Recording and composition
Get Your Wings was recorded at the Record Plant in New York City between December 1973 and January 1974. Jay Messina engineered the sessions. Douglas later recalled, "To the best of my memory, the preproduction work for Get Your Wings started in the back of a restaurant that was like a Mob hangout in the North End. I commuted there from the Copley Plaza Hotel and they started to play me the songs they had for their new album. My attitude was: 'What can I do to make them sound like themselves?'"

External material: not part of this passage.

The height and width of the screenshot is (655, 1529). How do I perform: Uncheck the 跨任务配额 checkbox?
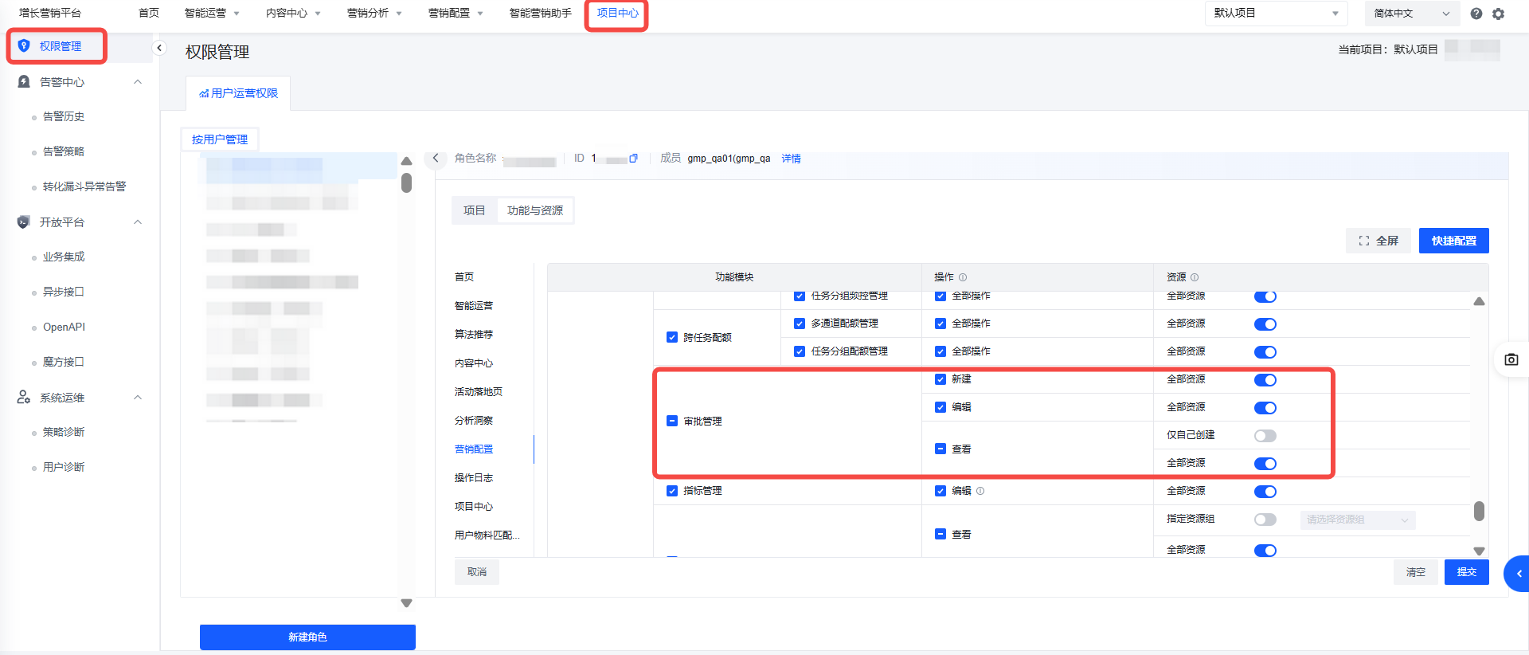point(672,338)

In 1997, Perry explained to Aerosmith biographer Stephen Davis:

In his autobiography, Tyler writes that some songs like "Seasons of Wither" had been "germinating in my head for a long time, but the other more sinister tracks, like 'Lord of the Thighs', came from the seedy area where we recorded the album. 'Lord of the Thighs' was about a pimp and the wildlife out on the street." Tyler plays the piano on the track, the opening beat of which is similar to the one Kramer would play a year later in "Walk This Way". He stated that the title was a pun on the famous William Golding novel Lord of the Flies, and "the critics hated us for this. We weren't supposed to be smart enough to use literary references."

One of the most well-known tracks is a cover of "Train Kept A-Rollin'", made popular by one of Aerosmith's favorite bands, the Yardbirds. According to Douglas, the crowd noise at the end of the track was taken from a "wild track" from The Concert for Bangladesh, which he had worked on. The single version omits the echo and crowd noise. Notable for its start/stop groove, the song became a core part of the band's live set for a time, and still occasionally ended concerts late in their career. In 1997, drummer Joey Kramer explained to Alan Di Perna of Guitar World that its unique rhythmic feel originated "probably just from jamming on it at soundcheck and experimenting with putting a James Brown kind of beat behind it. I played with a lot of R&B-type groups before joining Aerosmith." In the same interview, Perry stated that "Train" was the one song "we all had in common when we came together."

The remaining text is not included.